If I didn’t have a garden out there that needs tending and watering, I’d be willing to bet poor Peyton would be lying out there in pieces until spring, while I totally avoided going into the back yard all winter. But alas, I do have a garden out there, and it needs to be watered and weeded today. Therefore, I have to pick up Peyton this morning, no matter how badly I don’t want to do so.

I’ve been thinking a lot about the fact that one day I had a whole dead possum in my back yard, and the next day I had a few smallish pieces of a dead possum in my back yard. My mind keeps running through all the possibilities of what exactly has been in my back yard that can either eat or make off with large pieces of possum over the course of a single night. It’s making me a little nervous.
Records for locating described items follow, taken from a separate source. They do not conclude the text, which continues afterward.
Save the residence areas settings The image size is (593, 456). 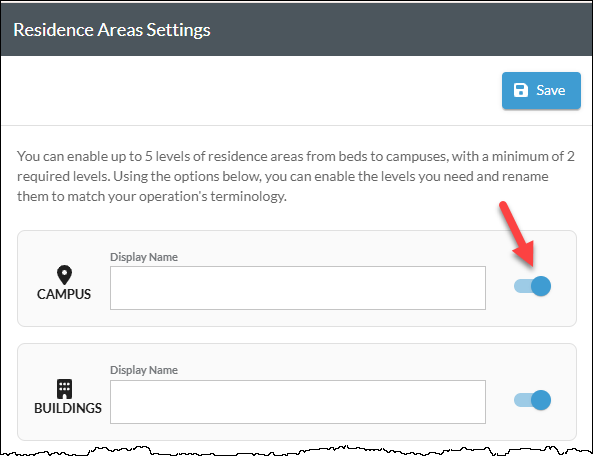tap(541, 91)
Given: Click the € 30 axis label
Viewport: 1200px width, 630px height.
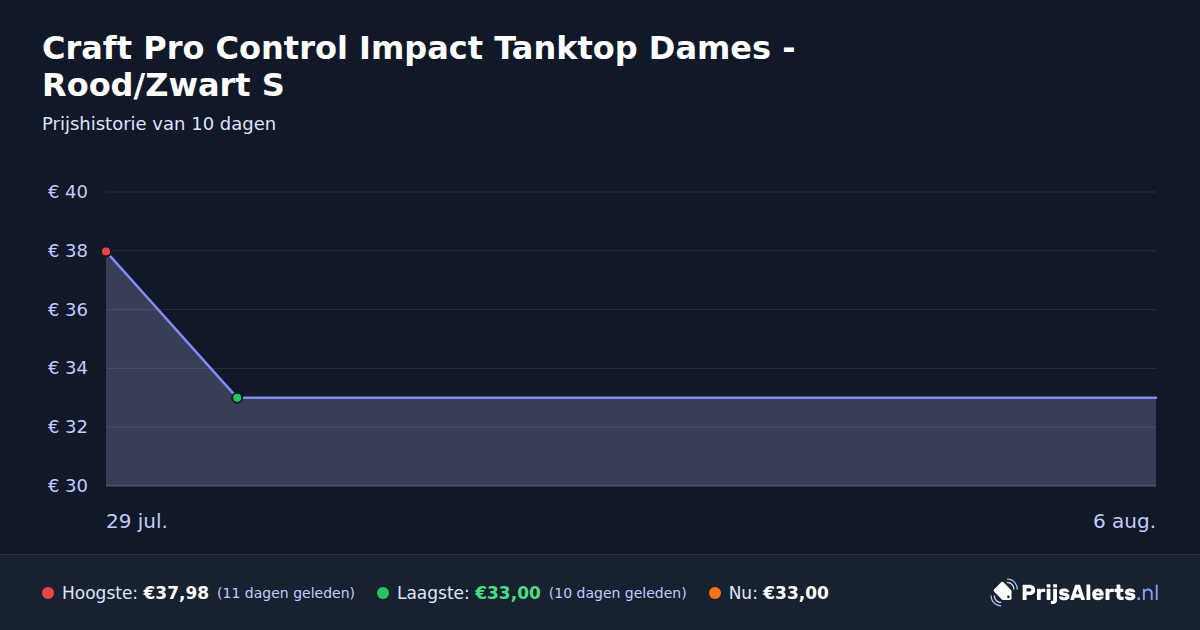Looking at the screenshot, I should (68, 486).
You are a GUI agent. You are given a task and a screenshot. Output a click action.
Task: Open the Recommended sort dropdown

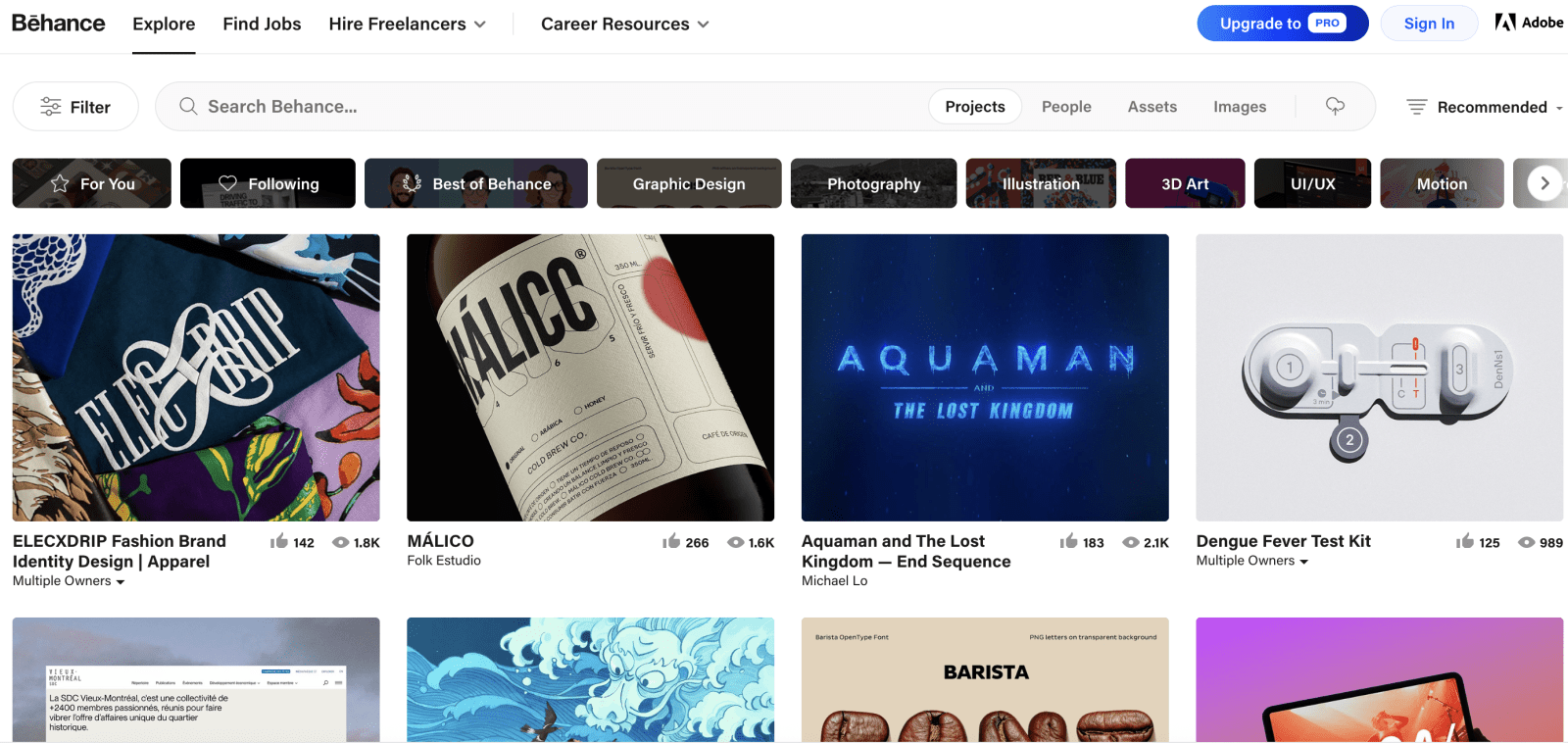click(1484, 107)
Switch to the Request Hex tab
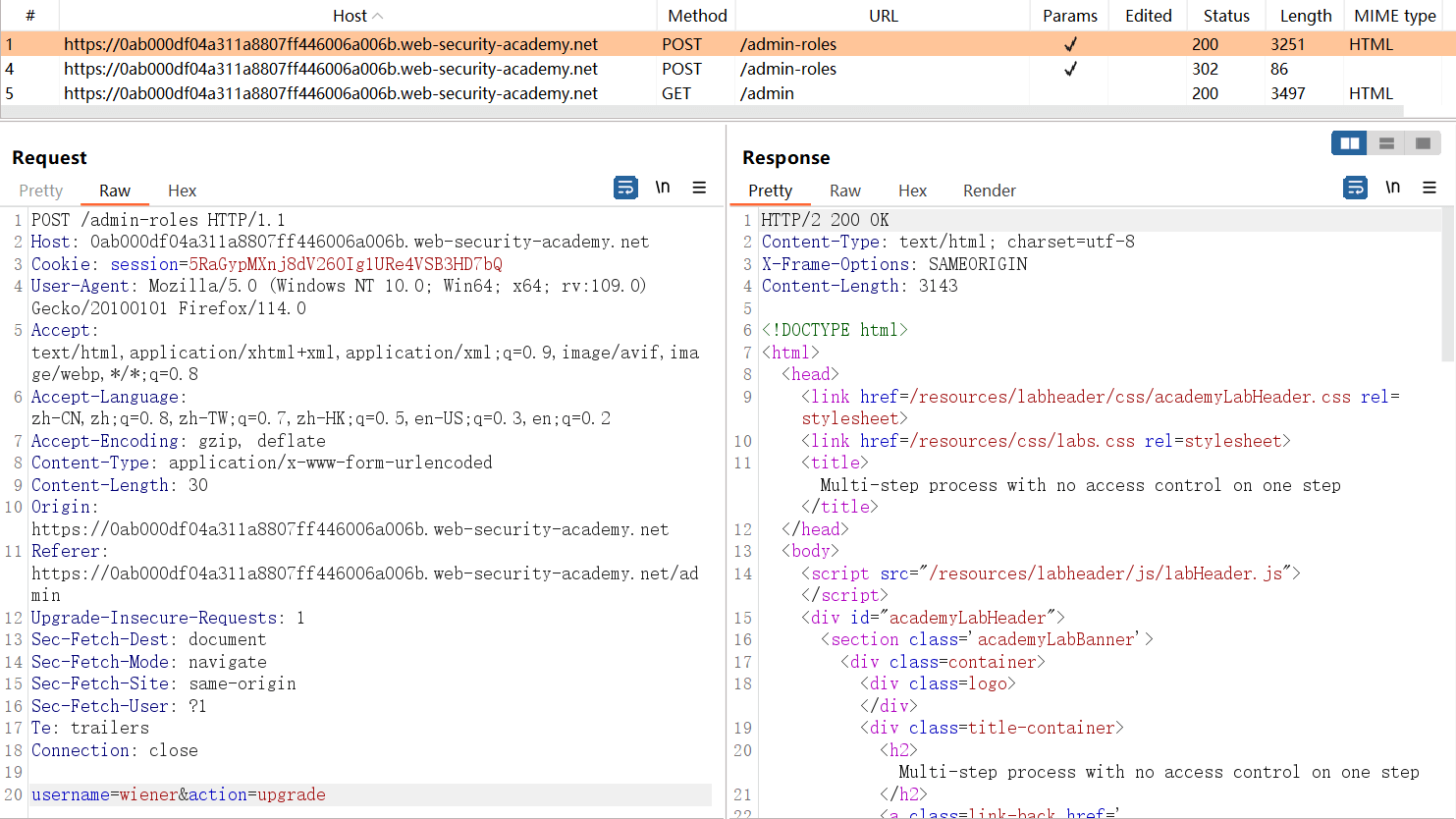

The first possibility, of course, is the neighbor’s dogs jumping the fence again to finish what they started when they killed the poor thing. On the one hand, at least it isn’t some wild creature I don’t know about, but on the other hand, the neighbor’s dogs killed, ripped to pieces, and ate a large animal. Somehow, I don’t find that very comforting.

Another possibility is a raccoon. I haven’t seen any raccoons since the first winter we lived here, but that certainly doesn’t mean they aren’t out there. Do raccoons eat dead animals? I don’t know. I do know I don’t especially like raccoons, because they are aggressive, even when not cornered or threatened.

And I suppose the neighborhood cats could have gone at the corpse as well. There are a number of roaming kitties on our street, but it seems to me it would take a whole bunch of really hungry cats to almost finish off a large possum overnight.

Maybe it’s a combination of all these things. Perhaps even vultures, as we do have them around here as well. Who knows? It’s the not knowing that is bugging me. Whatever it was, it made clean work of the possum body, and that tends to mean sharp teeth. It’s bad enough my pleasant garden where I go to unwind has been tainted by a dead possum, but knowing there’s something in the area capable and willing to eat said dead possum, well … it’s making my pleasant garden a little less pleasant and relaxing to be in.

Speaking of the garden, it’s so depressing I can barely talk about it.

First it rained too much, and everything got waterlogged and didn’t get enough sun. Additionally, I wasn’t able to get out there for weeks, and there are weeds and fire ants all over the place. Then we had a storm that destroyed some plants, followed by the neighbor’s dogs tromping around in it killing some more plants. I also haven’t been able to get out there to build trellises for the beans or cucumbers, so they are all over the ground and not looking good, and who knows how many aphids are out there having the time of their life. I haven’t been able to check for bugs either. I’m sure there are some.

But the ground is finally no longer squishy when I walk on it. In fact, it’s dry enough I need to water the garden today. So I have to get out there this morning and get things done! Maybe I can make my garden a slightly less depressing place with a couple hours hard work. I hope so. I miss being out there, but I’m not so certain I am going to enjoy gardening during the winter as much as I do during the spring and summer. We shall see how I feel about it once I get things under control.

First task though is dealing with the pieces of Peyton, and then weeding the bed for the fennel and planting those seeds (way late, but I’m doing it anyway). Next watering everything a little, and after that weeding the rest of the beds. I can’t do anything about the ants just yet, because I haven’t found the organic stuff I want to use locally, but maybe I’ll carry a bunch of pots of boiling water out there again and deal with them that way. I did manage to kill off that one huge nest of them, so that works well enough for now.

I really don’t want to go deal with dead possum this morning. I really, really, really don’t. But someone has to, and that someone is always me.